Your reply should hold every entry below exactly as written and none of the pictures.

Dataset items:
####

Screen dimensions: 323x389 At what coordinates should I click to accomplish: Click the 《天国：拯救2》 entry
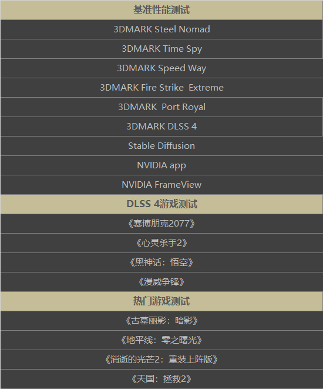coord(162,379)
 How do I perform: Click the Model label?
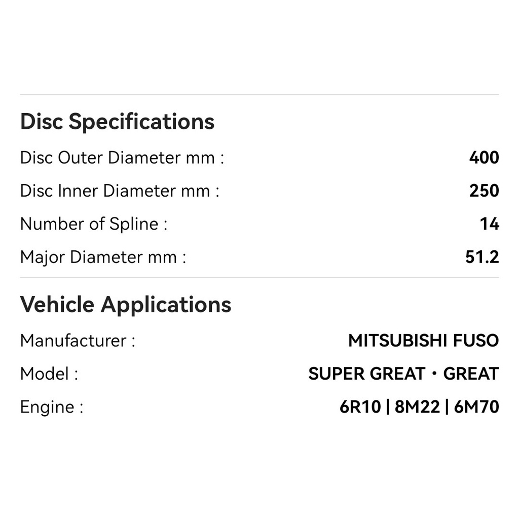pos(49,374)

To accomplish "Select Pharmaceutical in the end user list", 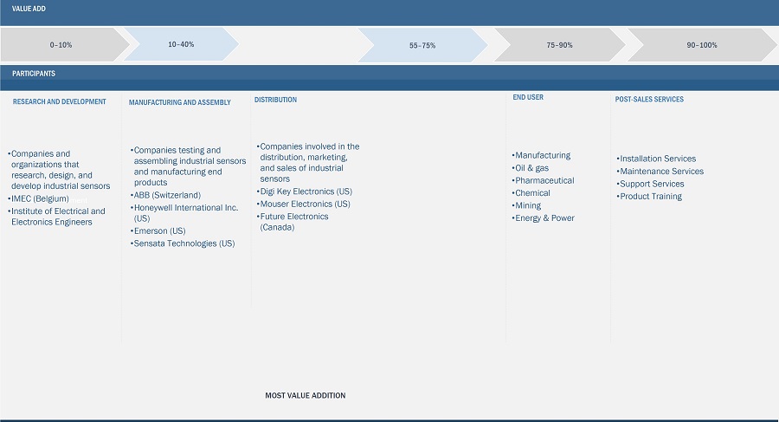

####

RESPONSE AREA —
Screen dimensions: 323x389 At what coordinates should I click to accomplish: Click the 《天国：拯救2》 entry
coord(162,379)
 How do I perform: Click the Model label?
pos(49,374)

To accomplish "Select Pharmaceutical in the end user list", 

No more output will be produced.